Tim Van Berkel

Enterprise success stories

Tim Van Berkel

What did you study at the University of Exeter?

MSc Conservation & Biodiversity

What is your business all about?

Sustainably harvesting Cornish Seaweeds for human consumption and cosmetics

What is your business’s unique selling point (USP)? What is your main form of advertising? Who are your main competitors?

USP: Only source of English seaweed, only company with Crown Estate licence to harvest seaweed in England. Sustainably harvested.

Advertising: Web, cold calling, twitter

Competitors: International seaweed companies, mainly Clearsprings

Where did your idea come from? What is the start-up story behind your business?

Business partner Caro (also Exeter alumni; Renewable Energy) heard a BBC Radio 4 podcast about the health and nutritional  benefits of seaweed. Both renewable energy companies she was about to work for went bust so she was left without work and reconsidering what to do. I was (and still am) Scientific Director of the Heart of Borneo Project, but unpaid, and working menial jobs in the meantime.

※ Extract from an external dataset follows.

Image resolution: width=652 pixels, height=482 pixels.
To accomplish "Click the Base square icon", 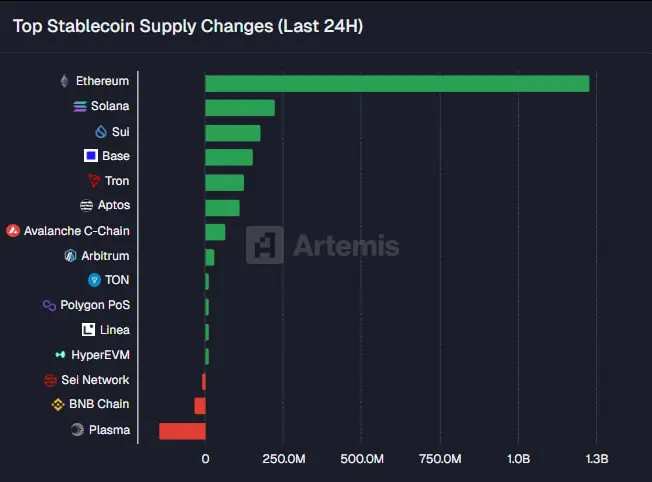I will [x=91, y=156].
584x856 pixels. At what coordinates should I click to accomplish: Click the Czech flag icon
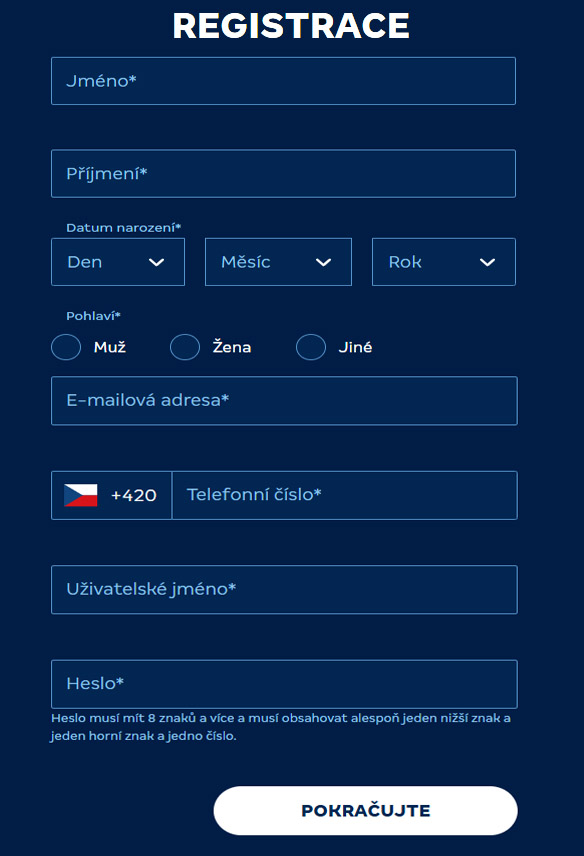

Caro was wondering if it was possible to set up a seaweed company in Cornwall. It is a business in Ireland and in Scotland, so why not England? I thought it was a great idea and we went for it. We both had no clue of how to work with seaweed so contacted an Irish seaweed harvesting company, who agreed to let us work for them for a few weeks so we could learn how to pick and process the seaweeds. We both didn’t have any money, so needed startup funding to set up the business. We applied to a few grants and awards and won all of them, which gave us the support, both financially as well as on a business level. Even then it was, and still is, difficult. There was no legislation in place to allow commercial harvesting of seaweeds and no one apparently knew who was responsible. It was a careful navigation of a serious mine field!

What things helped you learn how to run a new business? Has there been anything or anyone in particular that has helped you along the way?

Working for the Heart of Borneo Project helped in planning and getting an idea of what is involved in running a business. Apart from that, unless you have actually done it before, nothing can completely prepare you for running a business, as every business is unique and faces different challenges. Financial aid and business support from various grants and awards, including UCP, ShellLivewire, Unltd and Lloyds SSE allowed us to actually do it. This made a big big difference as we did not have the start capital to put up the processing facilities needed. Of course, learning about seaweed harvesting and the species from Algaran, the Irish organic seaweed harvesting company, was the first and most useful help we received.

What support have you received from the University? Were there any particular curricular or extra-curricular activities that were instrumental in your and your business development?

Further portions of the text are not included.